DATA FOR THIS EXERCISE:

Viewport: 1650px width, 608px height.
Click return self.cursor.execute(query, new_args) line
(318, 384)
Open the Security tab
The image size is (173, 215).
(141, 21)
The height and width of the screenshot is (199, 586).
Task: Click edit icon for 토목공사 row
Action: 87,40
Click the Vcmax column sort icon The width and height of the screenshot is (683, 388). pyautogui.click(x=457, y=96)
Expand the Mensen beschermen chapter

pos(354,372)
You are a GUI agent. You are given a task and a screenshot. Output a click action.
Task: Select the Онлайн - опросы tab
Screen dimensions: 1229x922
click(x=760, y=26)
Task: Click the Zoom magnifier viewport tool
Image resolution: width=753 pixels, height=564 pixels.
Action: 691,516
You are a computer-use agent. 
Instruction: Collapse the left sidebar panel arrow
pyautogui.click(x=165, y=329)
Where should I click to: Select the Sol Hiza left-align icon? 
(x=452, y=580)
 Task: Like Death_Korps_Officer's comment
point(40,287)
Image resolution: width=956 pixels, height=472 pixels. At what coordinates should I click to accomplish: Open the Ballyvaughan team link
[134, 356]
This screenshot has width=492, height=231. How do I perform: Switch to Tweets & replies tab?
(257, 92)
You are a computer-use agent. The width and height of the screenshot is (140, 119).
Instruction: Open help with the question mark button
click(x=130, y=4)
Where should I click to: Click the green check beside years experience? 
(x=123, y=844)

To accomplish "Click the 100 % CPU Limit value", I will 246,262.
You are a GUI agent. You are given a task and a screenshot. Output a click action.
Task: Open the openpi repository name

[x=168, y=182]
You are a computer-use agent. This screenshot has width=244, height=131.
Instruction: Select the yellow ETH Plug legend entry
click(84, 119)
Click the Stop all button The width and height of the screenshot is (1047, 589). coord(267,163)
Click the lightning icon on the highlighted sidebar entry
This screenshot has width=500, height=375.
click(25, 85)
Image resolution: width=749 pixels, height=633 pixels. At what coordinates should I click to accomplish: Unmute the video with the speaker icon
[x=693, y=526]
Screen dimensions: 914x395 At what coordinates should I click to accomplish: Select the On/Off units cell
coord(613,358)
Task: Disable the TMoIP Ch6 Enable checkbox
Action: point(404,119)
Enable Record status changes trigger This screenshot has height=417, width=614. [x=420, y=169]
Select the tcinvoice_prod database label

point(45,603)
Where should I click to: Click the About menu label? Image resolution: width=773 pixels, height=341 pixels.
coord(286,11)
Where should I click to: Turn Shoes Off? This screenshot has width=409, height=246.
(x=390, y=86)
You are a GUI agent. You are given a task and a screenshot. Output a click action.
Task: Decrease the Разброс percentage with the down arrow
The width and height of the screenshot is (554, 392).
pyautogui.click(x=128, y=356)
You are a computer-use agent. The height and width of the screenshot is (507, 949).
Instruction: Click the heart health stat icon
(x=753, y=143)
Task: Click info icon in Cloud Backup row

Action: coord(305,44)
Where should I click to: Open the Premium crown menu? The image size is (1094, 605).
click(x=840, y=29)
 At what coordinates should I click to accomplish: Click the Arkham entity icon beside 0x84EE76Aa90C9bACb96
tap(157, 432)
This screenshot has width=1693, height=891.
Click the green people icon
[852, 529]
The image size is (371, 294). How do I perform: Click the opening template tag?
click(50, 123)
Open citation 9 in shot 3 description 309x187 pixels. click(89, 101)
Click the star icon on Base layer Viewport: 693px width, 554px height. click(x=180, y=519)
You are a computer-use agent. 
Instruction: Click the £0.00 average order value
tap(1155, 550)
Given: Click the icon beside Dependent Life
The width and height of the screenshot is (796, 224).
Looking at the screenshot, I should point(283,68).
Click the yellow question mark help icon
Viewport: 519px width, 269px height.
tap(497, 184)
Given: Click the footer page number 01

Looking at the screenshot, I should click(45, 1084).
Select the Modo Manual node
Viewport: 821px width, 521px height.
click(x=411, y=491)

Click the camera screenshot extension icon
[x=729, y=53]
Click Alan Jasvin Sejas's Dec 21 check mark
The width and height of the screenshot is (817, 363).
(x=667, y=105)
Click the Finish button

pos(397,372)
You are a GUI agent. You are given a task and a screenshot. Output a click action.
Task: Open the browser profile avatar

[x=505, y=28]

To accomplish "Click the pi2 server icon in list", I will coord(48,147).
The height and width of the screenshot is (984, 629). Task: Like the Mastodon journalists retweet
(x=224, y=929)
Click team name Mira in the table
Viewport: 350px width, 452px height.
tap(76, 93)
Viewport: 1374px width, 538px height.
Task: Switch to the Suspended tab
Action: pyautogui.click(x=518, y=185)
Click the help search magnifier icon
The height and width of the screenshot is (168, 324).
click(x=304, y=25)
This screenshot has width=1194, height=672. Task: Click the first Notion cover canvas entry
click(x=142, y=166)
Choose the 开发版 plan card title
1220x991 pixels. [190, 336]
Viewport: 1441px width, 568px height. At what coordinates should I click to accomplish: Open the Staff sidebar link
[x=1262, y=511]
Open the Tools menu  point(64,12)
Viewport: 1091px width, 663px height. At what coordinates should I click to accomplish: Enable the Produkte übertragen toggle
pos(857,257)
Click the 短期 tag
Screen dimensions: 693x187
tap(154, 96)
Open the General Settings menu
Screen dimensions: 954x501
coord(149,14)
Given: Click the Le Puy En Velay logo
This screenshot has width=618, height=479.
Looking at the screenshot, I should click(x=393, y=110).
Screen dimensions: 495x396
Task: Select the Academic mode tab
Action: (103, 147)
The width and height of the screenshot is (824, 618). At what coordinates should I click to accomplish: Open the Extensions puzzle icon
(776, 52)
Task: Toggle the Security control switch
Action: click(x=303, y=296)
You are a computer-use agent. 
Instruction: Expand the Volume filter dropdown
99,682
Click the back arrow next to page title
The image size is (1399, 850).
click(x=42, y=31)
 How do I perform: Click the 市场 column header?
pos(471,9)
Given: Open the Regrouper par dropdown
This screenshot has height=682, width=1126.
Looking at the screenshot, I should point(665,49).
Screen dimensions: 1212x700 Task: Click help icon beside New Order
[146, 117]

WHAT YOU WILL DO:
For the material above, reproduce exactly the lines from the line with "Open the Security tab" to the line with "Task: Click the Zoom magnifier viewport tool", inclusive, and exclude all others.

COMPLETED EXERCISE:
Open the Security tab
The image size is (173, 215).
(141, 21)
The height and width of the screenshot is (199, 586).
Task: Click edit icon for 토목공사 row
Action: 87,40
Click the Vcmax column sort icon The width and height of the screenshot is (683, 388). pyautogui.click(x=457, y=96)
Expand the Mensen beschermen chapter

pos(354,372)
You are a GUI agent. You are given a task and a screenshot. Output a click action.
Task: Select the Онлайн - опросы tab
Screen dimensions: 1229x922
click(x=760, y=26)
Task: Click the Zoom magnifier viewport tool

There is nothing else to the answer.